About this exercise: Which lines in the records below contain the word "section"? Copy each of them.

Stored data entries

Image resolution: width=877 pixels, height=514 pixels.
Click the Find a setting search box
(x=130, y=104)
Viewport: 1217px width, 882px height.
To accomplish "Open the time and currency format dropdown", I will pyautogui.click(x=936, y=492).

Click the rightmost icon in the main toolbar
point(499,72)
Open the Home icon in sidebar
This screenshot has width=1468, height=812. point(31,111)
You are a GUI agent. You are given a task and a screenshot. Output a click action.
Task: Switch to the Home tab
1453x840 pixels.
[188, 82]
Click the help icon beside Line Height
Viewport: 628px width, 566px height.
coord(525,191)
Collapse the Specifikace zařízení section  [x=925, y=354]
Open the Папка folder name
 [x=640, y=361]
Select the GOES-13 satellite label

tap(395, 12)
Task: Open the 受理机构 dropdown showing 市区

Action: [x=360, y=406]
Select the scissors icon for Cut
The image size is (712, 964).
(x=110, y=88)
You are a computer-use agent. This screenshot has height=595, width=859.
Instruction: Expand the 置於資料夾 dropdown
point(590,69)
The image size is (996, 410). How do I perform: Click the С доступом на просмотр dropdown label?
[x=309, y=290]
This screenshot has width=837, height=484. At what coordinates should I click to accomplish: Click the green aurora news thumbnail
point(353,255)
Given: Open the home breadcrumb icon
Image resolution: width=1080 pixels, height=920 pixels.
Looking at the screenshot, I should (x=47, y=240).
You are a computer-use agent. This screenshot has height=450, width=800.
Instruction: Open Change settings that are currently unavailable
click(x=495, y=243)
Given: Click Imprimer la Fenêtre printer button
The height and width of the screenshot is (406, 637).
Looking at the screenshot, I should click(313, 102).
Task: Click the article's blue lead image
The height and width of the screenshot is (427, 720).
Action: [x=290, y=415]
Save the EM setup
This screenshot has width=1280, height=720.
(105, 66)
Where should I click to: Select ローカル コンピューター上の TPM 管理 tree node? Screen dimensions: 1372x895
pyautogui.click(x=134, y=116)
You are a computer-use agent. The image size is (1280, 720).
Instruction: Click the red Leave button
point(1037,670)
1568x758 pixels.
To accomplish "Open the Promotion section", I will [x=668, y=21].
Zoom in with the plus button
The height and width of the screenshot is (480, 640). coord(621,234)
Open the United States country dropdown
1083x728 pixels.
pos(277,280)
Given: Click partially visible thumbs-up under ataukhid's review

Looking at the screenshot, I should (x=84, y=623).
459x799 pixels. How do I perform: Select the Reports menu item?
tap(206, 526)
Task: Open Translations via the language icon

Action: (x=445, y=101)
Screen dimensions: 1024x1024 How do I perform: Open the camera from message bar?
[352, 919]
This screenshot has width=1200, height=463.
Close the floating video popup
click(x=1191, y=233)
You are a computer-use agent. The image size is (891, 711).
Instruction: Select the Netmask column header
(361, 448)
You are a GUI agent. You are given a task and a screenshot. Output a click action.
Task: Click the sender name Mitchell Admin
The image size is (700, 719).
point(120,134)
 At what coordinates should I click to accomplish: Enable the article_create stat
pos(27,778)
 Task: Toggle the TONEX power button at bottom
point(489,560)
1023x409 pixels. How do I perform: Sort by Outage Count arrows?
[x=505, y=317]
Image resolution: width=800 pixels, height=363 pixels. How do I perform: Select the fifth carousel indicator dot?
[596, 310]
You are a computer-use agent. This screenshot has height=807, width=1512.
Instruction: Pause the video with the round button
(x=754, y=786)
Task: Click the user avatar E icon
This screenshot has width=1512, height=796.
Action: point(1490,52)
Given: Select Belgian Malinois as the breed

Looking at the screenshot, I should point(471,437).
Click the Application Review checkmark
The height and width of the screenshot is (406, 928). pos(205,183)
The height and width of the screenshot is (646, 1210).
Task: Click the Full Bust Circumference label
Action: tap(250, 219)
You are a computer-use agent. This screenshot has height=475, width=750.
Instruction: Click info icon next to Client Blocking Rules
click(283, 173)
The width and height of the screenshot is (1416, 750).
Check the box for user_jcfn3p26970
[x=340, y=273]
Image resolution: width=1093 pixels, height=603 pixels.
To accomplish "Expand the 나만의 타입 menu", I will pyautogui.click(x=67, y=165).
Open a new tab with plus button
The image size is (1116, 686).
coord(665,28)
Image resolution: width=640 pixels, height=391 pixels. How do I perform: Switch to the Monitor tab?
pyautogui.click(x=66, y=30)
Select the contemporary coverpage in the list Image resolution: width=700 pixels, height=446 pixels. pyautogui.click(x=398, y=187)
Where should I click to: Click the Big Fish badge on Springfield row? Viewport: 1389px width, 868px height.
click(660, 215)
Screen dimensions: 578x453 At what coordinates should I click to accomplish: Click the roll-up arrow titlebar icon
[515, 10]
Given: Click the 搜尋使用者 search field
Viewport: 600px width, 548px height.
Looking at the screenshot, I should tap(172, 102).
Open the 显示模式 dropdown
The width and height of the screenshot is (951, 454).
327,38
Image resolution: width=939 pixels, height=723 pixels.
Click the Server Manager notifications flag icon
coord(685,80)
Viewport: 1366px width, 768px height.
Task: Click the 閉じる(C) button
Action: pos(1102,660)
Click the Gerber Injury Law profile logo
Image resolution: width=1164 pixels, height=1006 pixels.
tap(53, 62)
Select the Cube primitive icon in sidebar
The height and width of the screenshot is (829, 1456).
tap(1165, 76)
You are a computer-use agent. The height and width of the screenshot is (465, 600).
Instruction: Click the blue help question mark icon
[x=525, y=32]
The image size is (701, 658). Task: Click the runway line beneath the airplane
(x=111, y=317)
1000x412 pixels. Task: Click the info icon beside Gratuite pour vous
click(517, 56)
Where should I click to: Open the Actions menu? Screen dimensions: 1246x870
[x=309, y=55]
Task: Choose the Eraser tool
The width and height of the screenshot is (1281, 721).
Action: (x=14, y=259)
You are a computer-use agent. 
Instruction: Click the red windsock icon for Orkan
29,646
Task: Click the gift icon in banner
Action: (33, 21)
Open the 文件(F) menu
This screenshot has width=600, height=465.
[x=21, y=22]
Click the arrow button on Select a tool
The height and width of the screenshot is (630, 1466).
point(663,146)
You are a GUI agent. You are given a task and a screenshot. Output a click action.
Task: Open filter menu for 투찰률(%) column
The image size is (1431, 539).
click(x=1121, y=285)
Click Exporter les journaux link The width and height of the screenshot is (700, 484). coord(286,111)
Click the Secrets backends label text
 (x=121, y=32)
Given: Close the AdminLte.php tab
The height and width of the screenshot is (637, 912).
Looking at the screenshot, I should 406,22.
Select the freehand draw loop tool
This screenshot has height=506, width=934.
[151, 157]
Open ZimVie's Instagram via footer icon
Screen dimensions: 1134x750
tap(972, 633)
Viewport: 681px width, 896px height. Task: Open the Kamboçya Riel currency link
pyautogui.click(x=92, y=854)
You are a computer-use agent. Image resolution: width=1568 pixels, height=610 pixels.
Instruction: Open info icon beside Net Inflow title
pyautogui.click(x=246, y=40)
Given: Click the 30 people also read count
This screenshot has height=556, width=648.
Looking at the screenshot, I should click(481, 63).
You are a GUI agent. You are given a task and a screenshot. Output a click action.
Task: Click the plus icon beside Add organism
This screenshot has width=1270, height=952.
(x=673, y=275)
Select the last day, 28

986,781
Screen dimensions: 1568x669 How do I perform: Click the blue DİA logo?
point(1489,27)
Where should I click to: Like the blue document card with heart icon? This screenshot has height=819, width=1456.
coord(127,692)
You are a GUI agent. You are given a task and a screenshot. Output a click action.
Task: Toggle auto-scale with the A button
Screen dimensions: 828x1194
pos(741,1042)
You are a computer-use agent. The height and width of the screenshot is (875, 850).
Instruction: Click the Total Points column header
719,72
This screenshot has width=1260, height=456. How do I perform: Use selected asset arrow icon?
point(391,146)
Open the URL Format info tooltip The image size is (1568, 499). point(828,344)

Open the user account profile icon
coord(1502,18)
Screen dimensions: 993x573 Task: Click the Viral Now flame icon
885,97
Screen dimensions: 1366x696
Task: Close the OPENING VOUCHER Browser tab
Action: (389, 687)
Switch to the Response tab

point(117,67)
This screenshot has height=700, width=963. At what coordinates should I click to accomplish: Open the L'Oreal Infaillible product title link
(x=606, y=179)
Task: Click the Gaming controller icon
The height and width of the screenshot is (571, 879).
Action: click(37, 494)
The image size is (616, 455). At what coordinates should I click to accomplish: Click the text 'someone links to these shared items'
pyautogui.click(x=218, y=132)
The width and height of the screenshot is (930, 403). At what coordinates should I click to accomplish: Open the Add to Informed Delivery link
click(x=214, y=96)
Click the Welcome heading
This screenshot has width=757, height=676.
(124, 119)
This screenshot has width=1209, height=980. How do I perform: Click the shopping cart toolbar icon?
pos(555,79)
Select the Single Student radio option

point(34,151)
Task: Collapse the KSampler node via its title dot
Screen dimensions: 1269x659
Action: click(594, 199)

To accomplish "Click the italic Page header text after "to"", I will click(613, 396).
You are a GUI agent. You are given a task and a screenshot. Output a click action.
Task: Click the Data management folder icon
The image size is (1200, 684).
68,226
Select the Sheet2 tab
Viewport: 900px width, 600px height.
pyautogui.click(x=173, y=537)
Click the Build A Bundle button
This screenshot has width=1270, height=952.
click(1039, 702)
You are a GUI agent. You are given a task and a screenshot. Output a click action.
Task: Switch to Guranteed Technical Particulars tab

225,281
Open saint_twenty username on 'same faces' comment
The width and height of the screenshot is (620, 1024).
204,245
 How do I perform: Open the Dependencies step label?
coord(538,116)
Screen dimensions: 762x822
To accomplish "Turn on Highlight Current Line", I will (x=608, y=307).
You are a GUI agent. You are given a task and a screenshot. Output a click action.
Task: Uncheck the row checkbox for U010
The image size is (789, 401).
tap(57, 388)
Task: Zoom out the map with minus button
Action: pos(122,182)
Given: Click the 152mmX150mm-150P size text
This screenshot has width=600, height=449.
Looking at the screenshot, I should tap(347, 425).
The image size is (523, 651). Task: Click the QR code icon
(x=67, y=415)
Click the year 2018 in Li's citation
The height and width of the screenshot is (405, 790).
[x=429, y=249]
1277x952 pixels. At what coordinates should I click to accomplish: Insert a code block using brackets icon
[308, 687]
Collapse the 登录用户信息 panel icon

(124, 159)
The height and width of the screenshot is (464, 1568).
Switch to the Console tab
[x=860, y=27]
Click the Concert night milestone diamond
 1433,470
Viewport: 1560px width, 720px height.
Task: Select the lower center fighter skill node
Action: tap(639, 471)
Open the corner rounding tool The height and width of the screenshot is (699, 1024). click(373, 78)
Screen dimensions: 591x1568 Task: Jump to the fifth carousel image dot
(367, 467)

Task solution:
Collapse the Specifikace zařízení section  [x=925, y=354]
To accomplish "Open the Promotion section", I will [x=668, y=21].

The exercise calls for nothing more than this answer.